» **EXERCISE DESCRIPTION**:
Could you transcribe exactly the lines from the one containing "[Nach oben] (188, 2560)" through the last line of the records below, leaving out the pictures?

» **DATA FOR REVIEW**:

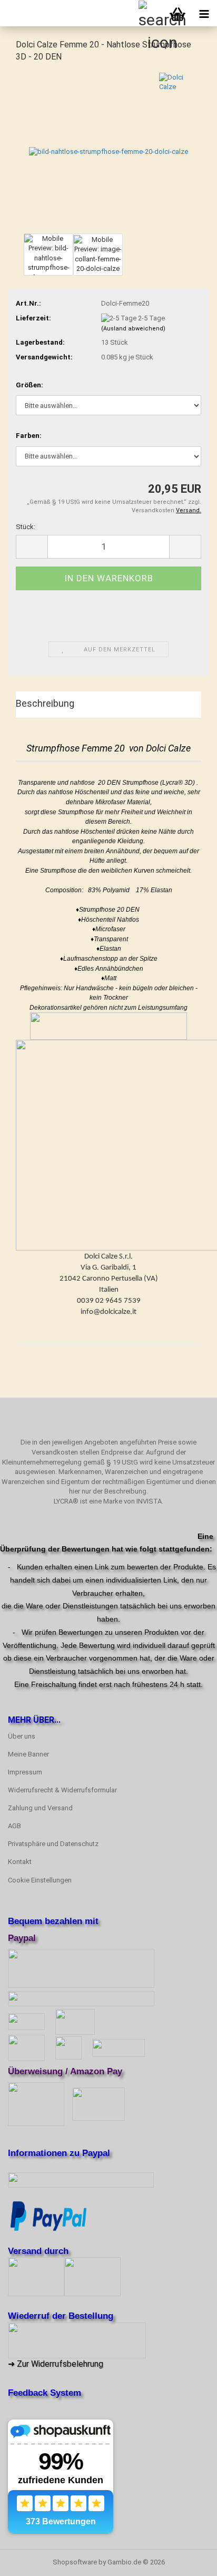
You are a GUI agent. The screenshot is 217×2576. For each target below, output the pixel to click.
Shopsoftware (75, 2562)
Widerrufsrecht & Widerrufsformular (62, 1790)
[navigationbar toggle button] (204, 13)
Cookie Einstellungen (40, 1880)
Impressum (25, 1772)
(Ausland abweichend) (133, 328)
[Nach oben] (188, 2560)
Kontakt (20, 1862)
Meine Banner (28, 1754)
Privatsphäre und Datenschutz (53, 1844)
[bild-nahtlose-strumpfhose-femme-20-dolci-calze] (108, 151)
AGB (14, 1826)
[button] (31, 547)
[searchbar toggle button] (151, 13)
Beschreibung (45, 703)
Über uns (21, 1736)
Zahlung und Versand (40, 1808)
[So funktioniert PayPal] (48, 2215)
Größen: (29, 385)
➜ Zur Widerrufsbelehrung (55, 2364)
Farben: (29, 436)
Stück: (25, 527)
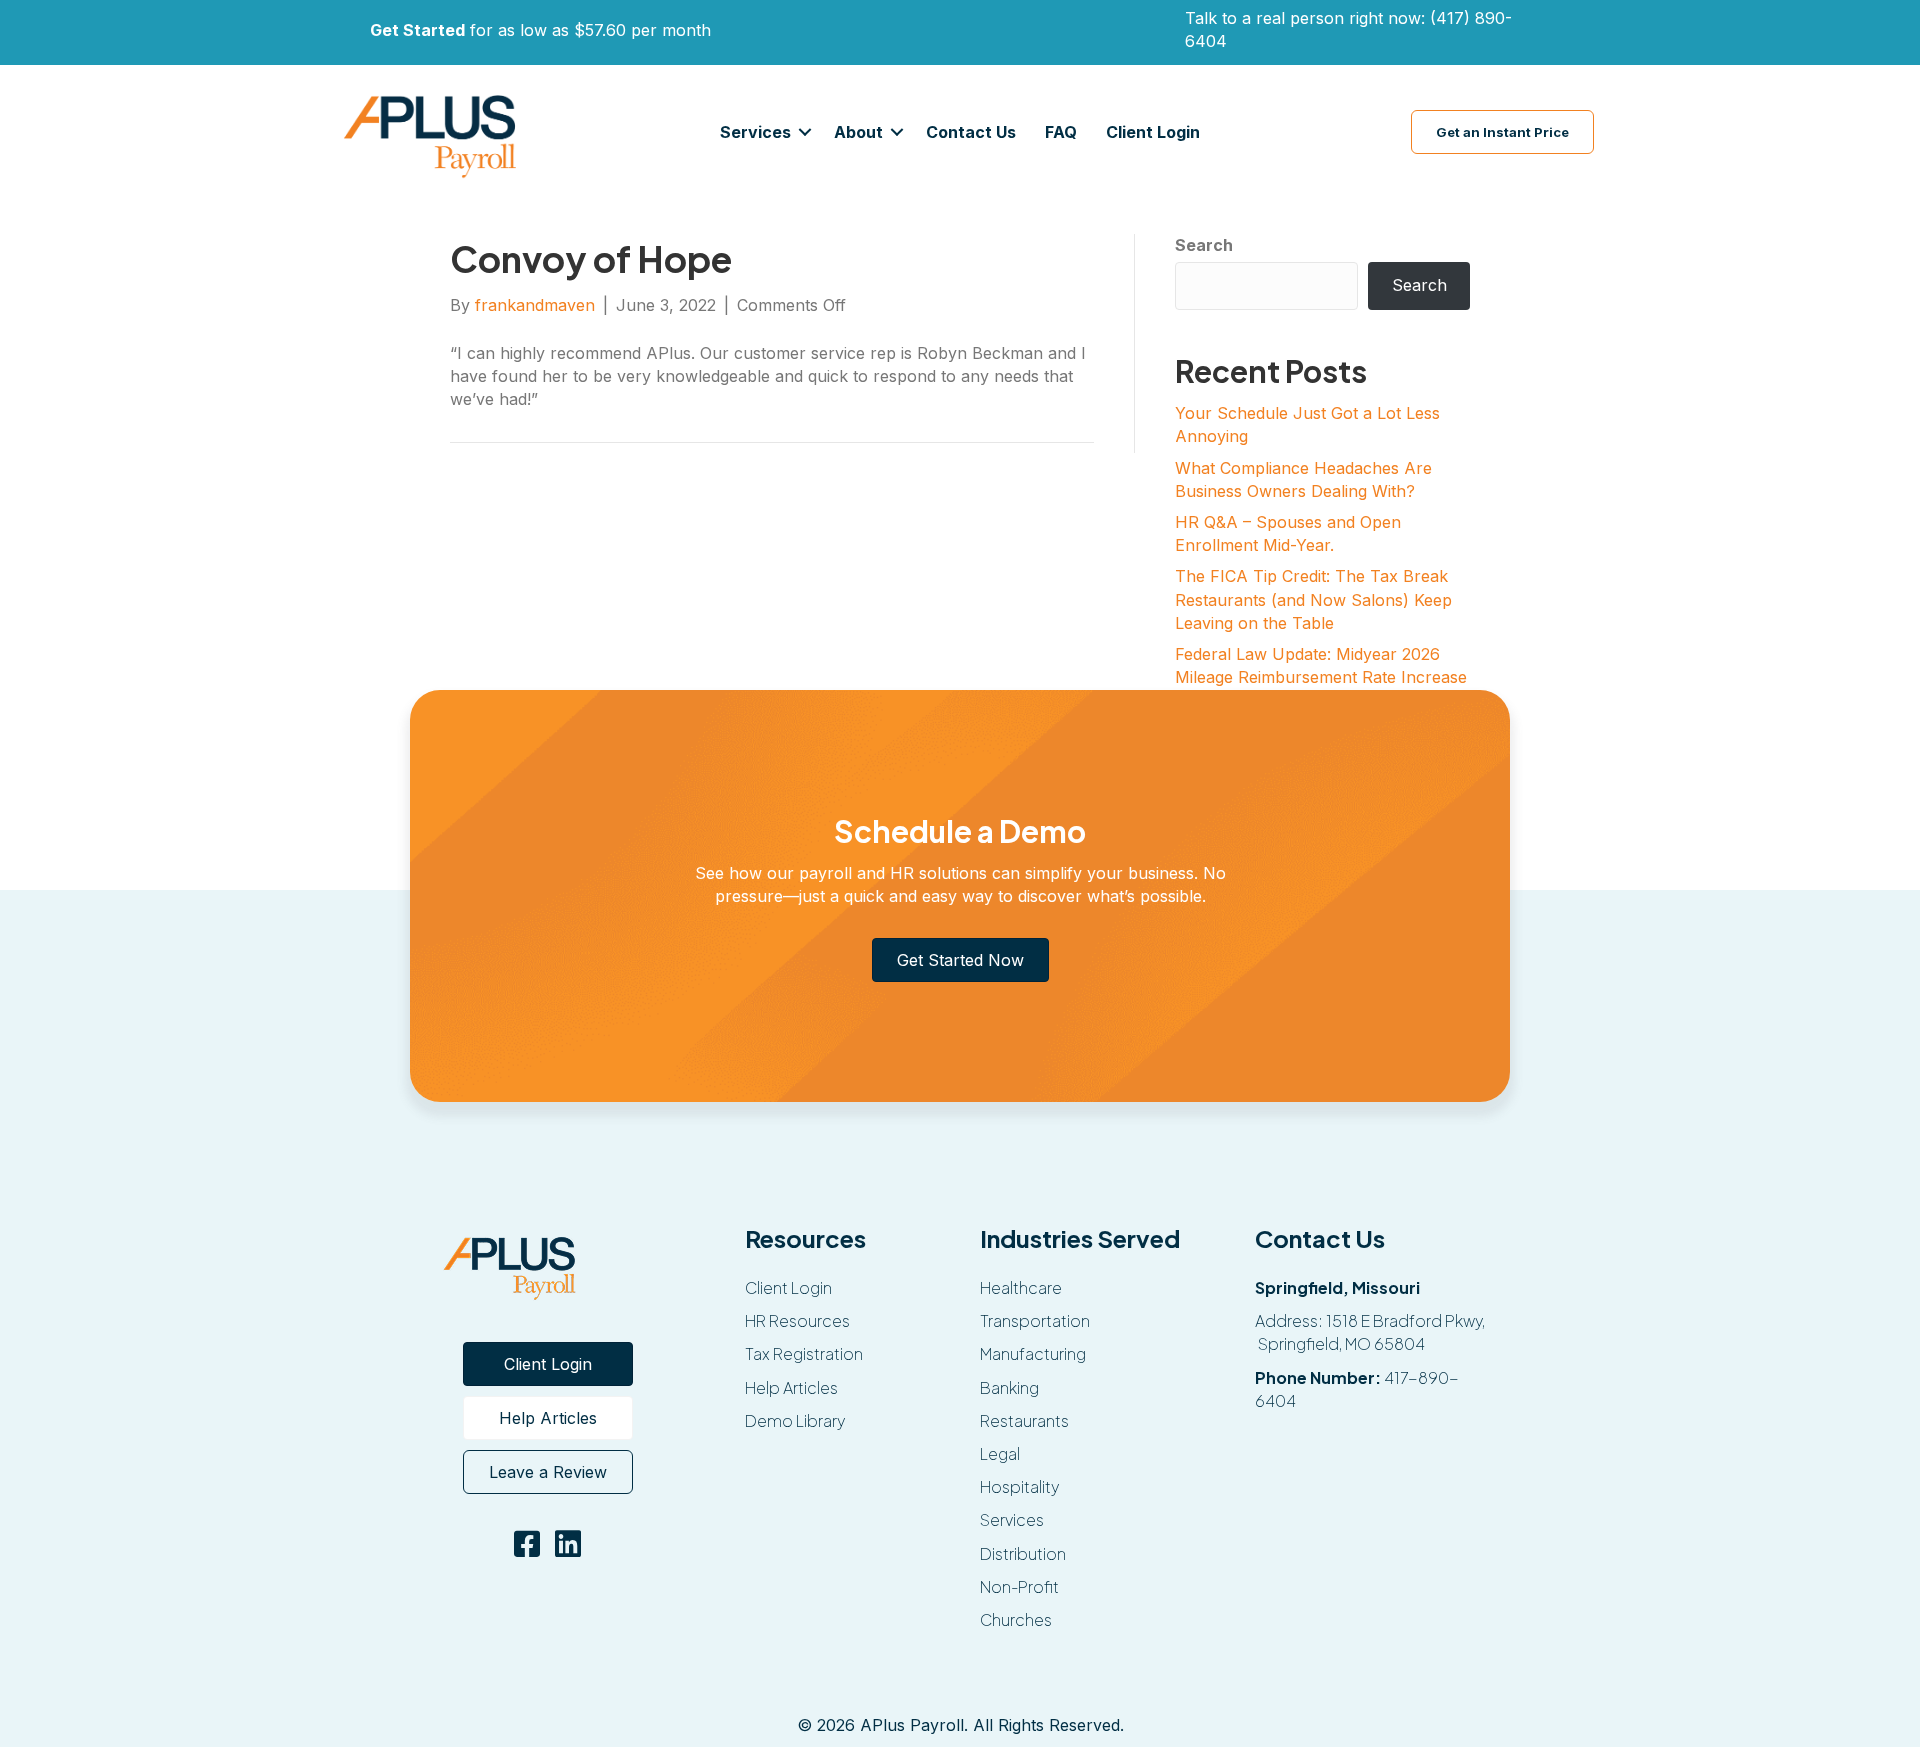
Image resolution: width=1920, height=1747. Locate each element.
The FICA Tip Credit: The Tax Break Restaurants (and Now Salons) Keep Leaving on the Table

» **OUTPUT BELOW**:
[Nach oben] (188, 2560)
Kontakt (20, 1862)
Meine Banner (28, 1754)
Privatsphäre und Datenschutz (53, 1844)
[bild-nahtlose-strumpfhose-femme-20-dolci-calze] (108, 151)
AGB (14, 1826)
[button] (31, 547)
[searchbar toggle button] (151, 13)
Beschreibung (45, 703)
Über uns (21, 1736)
Zahlung und Versand (40, 1808)
[So funktioniert PayPal] (48, 2215)
Größen: (29, 385)
➜ Zur Widerrufsbelehrung (55, 2364)
Farben: (29, 436)
Stück: (25, 527)
Image resolution: width=1920, height=1747. Locate each element.
The FICA Tip Credit: The Tax Break Restaurants (and Now Salons) Keep Leaving on the Table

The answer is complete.